Cortines forma parte de esa generación de intelectuales que nacieron, crecieron y se formaron bajo la sombra omnipresente del franquismo y del espíritu del nacionalcatolicismo pero cuyos padres odiaban la Falange, por ejemplo, y ellos podían permitirse el lujo –otro más- de afirmar que “a la mayoría de mis compañeros, como a mí, Franco nos trae sin cuidado. Apenas sabemos nada de lo que su régimen representa. De política no se habla en el colegio, a excepción de los bodrios que nos quiere hacer tragar Asensio, o de los comentarios desmitificadores de Antonio Alcalá sobre el triunfalismo del régimen”. Precisamente Carmen Martín Gaite dilucidó sobre esa ineluctable ceguera de su generación en aquella novela entre autobiográfica y metaliteraria que solo ahora ha comenzado a leerse en los institutos: El cuarto de atrás. La juventud bien de aquellos años andaba en otras cosas. Jacobo, desde luego, en aprobar la temida reválida que habían suspendido sus hermanos mayores con la consiguiente amenaza de ser expulsados del colegio; en seguir descubriendo las obras de arte del país, la inmensidad de su cultura; en desprenderse de aquella presión de la llamada de Dios. “He sabido resistir y he vencido”, dirá finalmente. “He sabido decir no, y a nadie tengo ya que dar cuentas de lo que haga. Me siento ligero, como impulsado a un mundo que comienza a abrirse. (...) Atrás quedan el niño interno y el adolescente que soñó un día con ser un apóstol misionero”.

Por delante, la vida que queda por contar, “los retazos de memoria, sabiamente hilvanados por el poeta”, que dirá Garmendia. Santos Sanz Villanueva, por su parte, asegura acertadamente del libro que “los contenidos se presentan en fragmentos que valen por un poema en prosa. Predomina la visión impresionista. Y de todo ello sale una mirada cálida y melancólica que preserva la inocencia propia de esa edad. Consigue un sentir intenso con su carga de elegía y la prosa poética sin rebuscamientos ni afectación sentimental”. Emilio Rosales, por su parte, asegura categórico: “No creo que pueda la literatura ofrecernos un don más alto que ese sentir emocionado, ese lazo de amor con lo que nos cuenta, lo que se nos describe, y con las palabras donde todo ello cobra vida. Es un libro siempre narrativo y siempre lírico, siempre está contando y construyendo un mundo y a la vez iluminándonos con la palabra y su fuerza evocadora”.

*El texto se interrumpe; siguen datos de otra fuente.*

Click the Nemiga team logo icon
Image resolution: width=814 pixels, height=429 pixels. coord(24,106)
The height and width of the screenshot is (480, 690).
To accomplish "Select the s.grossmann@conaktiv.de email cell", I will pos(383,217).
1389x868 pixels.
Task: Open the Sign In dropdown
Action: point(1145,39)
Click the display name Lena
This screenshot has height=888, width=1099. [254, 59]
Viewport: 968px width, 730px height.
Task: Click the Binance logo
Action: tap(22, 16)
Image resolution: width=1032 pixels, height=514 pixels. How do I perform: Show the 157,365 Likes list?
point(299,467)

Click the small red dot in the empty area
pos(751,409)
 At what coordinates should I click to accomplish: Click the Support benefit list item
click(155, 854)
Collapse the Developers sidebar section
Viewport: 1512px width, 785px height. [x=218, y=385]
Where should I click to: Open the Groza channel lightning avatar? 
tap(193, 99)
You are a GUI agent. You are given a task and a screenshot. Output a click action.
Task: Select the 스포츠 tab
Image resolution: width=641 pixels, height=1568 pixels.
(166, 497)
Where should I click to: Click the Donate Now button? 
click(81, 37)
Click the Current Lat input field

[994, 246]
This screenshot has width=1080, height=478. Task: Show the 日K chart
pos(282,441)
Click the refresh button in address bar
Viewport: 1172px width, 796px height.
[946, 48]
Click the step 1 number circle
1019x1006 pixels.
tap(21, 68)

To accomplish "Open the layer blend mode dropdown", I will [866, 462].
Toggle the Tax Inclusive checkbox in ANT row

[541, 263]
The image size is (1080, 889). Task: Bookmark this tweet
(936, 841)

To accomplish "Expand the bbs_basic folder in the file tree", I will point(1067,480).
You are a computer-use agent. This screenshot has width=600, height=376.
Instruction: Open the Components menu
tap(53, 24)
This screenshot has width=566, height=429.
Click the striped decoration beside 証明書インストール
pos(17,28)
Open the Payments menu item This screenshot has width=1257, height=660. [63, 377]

El libro lleva un mes en las librerías y este próximo miércoles se presenta en uno de los municipios de esa íntima geografía retratada, recordada y universalizada: Los Palacios y Villafranca, el pueblo cuya lejanía para Joaquín Romero Murube es tan parecida a la que Jacobo pueda sentir por Lebrija, es decir, pura excusa literaria.